BEGIN
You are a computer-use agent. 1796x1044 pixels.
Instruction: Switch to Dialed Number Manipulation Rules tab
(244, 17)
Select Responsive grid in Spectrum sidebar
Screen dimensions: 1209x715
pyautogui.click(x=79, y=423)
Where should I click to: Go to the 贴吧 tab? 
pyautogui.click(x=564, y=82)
END
BEGIN
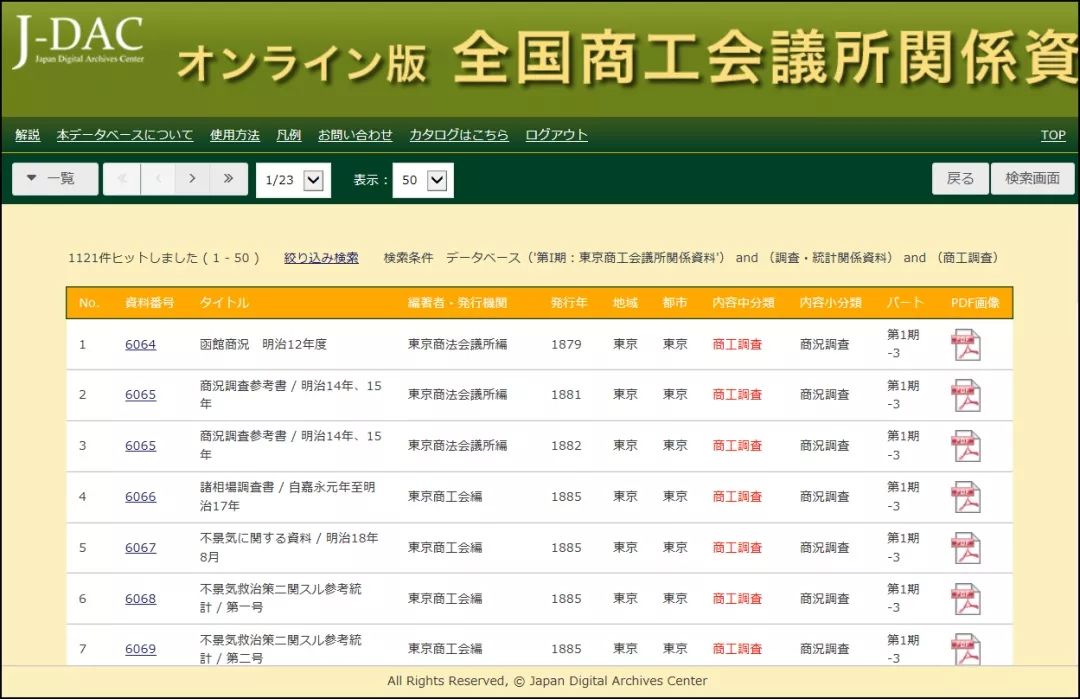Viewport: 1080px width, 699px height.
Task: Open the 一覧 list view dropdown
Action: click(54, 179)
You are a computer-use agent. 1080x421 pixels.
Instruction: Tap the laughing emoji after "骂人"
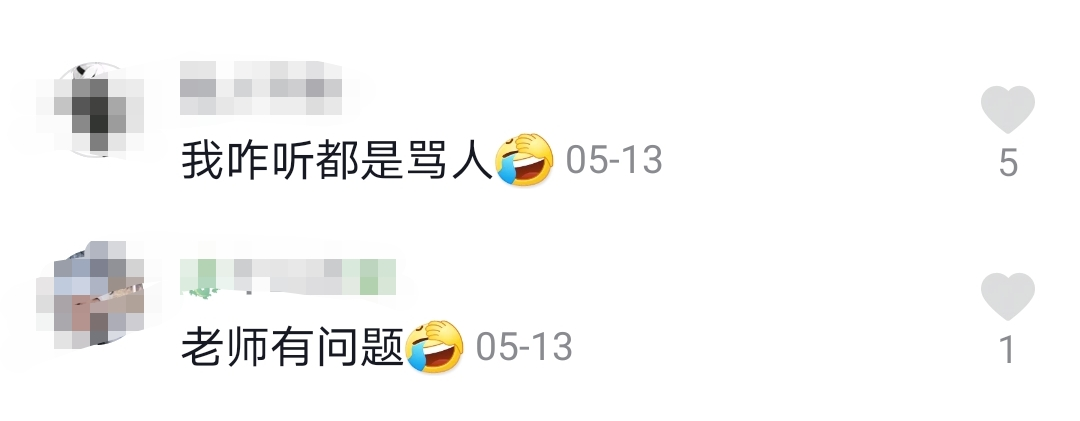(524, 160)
END
— Try it —
Take from the listing above each line containing "pixels".

— Solution to this problem —
You are a computer-use agent. 1796x1044 pixels.
You are a computer-use agent. 1080x421 pixels.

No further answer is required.